_INFORMATION PROVIDED:_

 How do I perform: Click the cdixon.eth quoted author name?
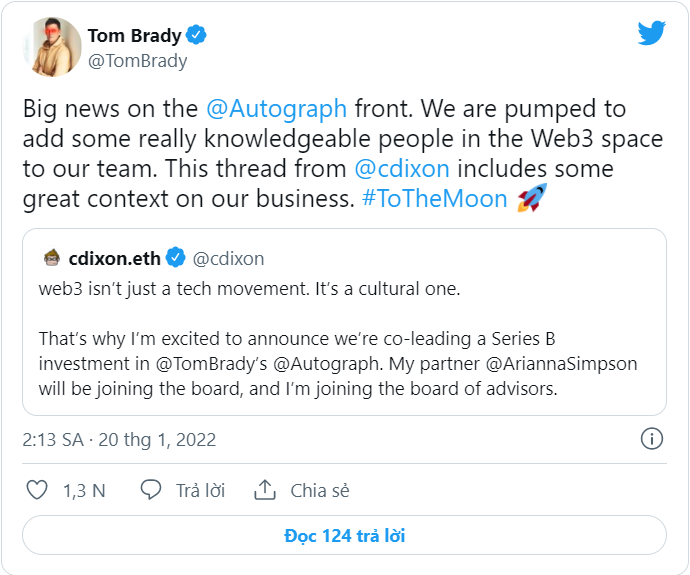(x=115, y=258)
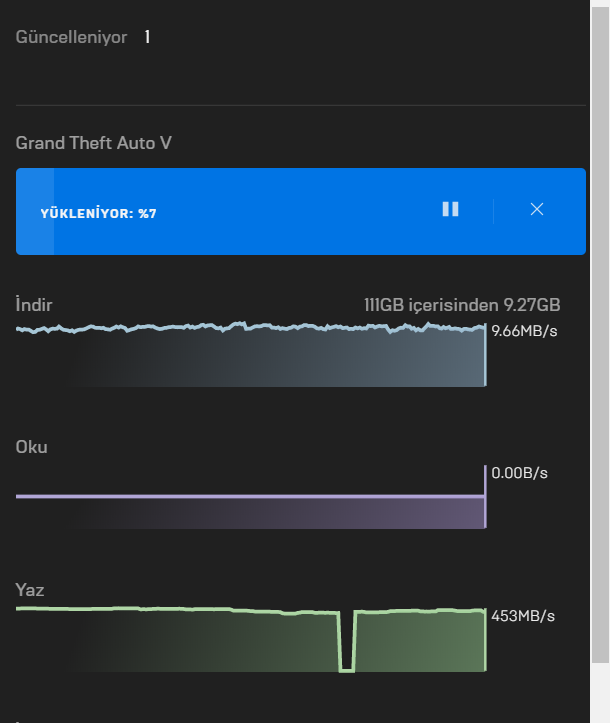Screen dimensions: 610x723
Task: Pause the Grand Theft Auto V download
Action: tap(451, 209)
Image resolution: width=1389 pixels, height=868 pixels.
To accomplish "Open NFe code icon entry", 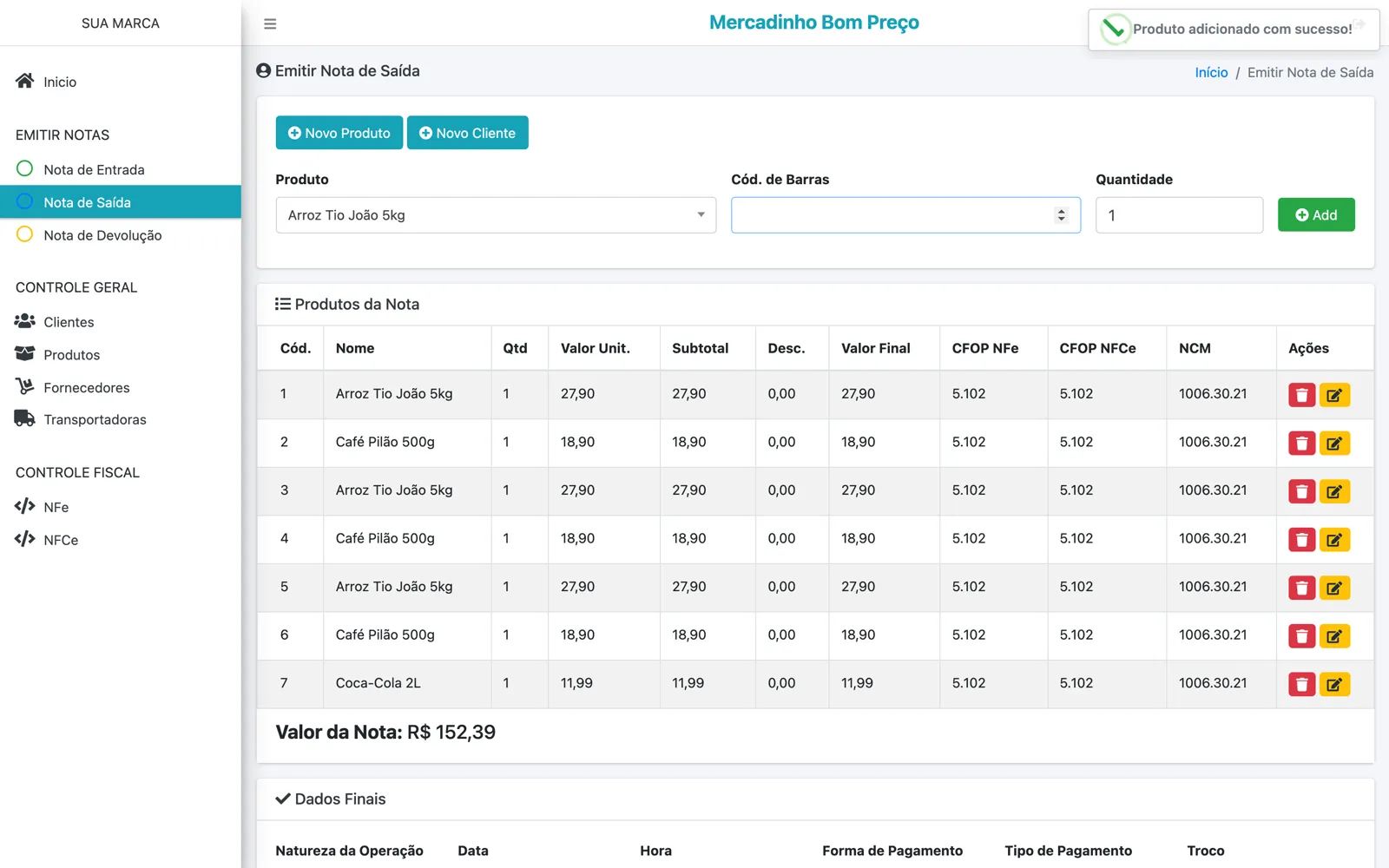I will (x=24, y=506).
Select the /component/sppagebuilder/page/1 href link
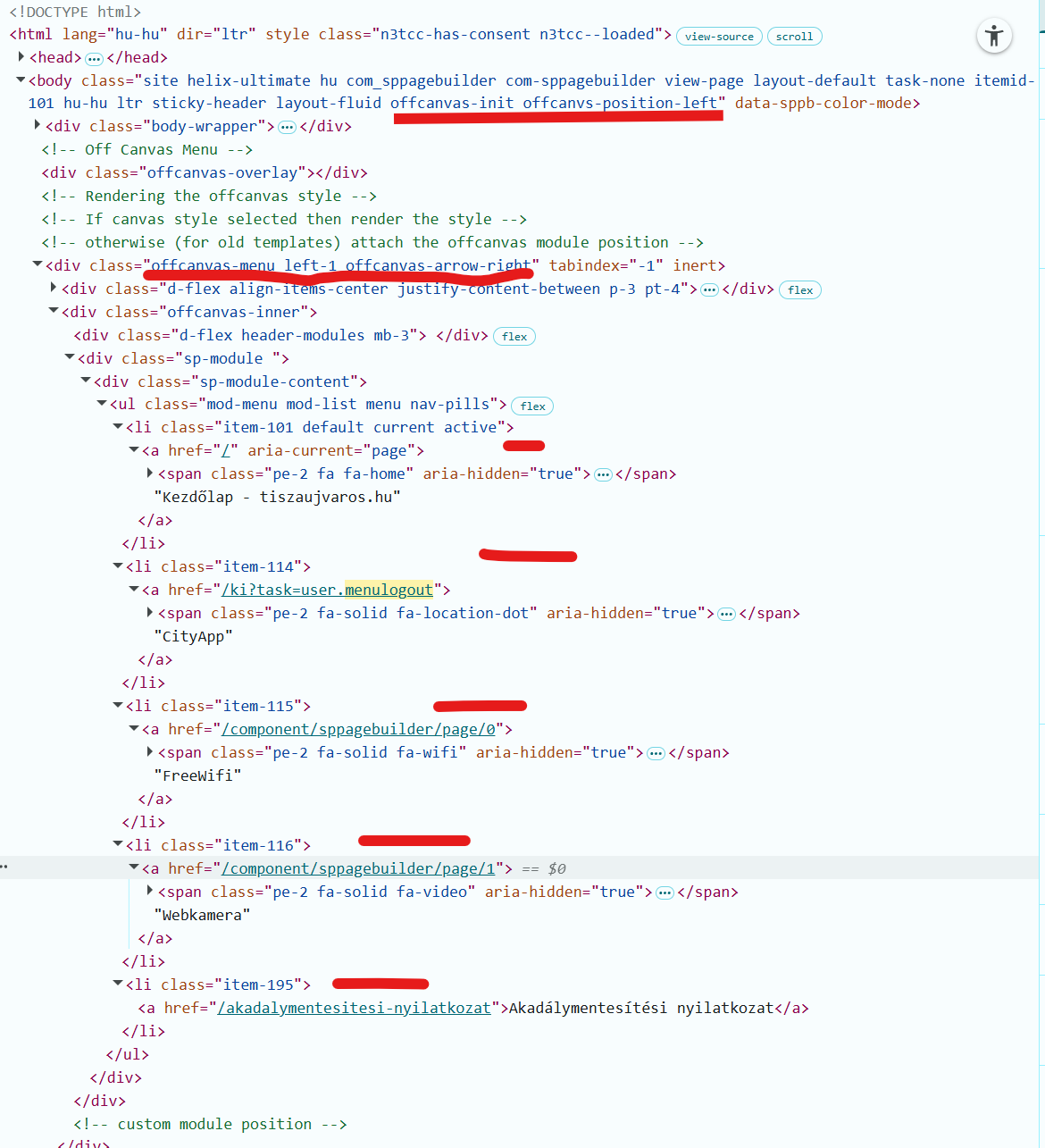 358,868
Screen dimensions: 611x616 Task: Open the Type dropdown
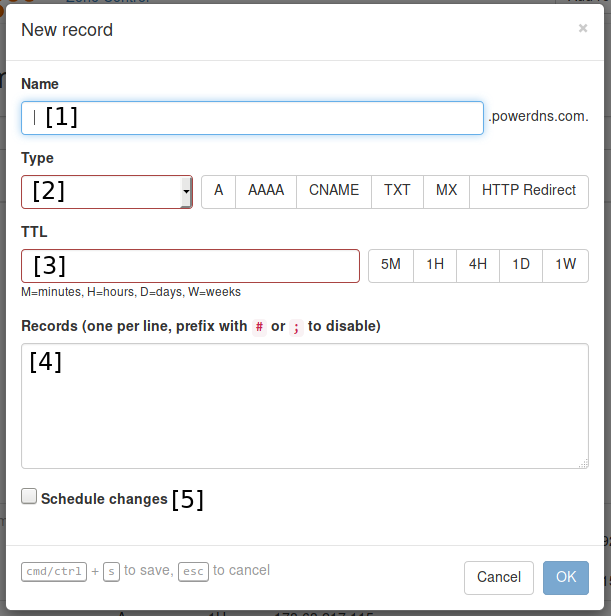(107, 192)
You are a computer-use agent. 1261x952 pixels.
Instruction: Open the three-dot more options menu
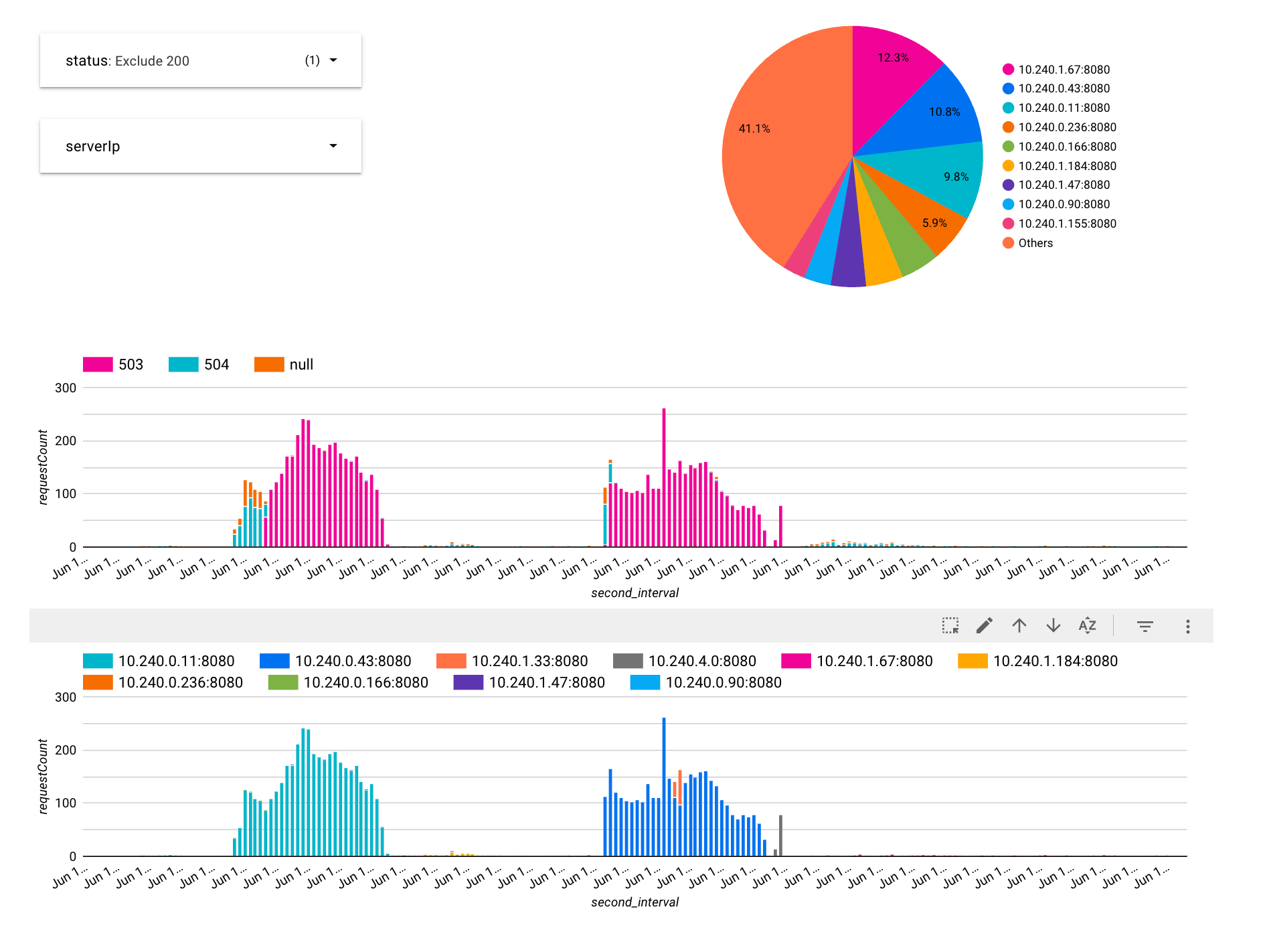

_REQUIREMENT:_ Take from the entries every line that has the string "pixels".

_OUTPUT OF THE TASK:_
Image resolution: width=1389 pixels, height=868 pixels.
You are a computer-use agent. 1261x952 pixels.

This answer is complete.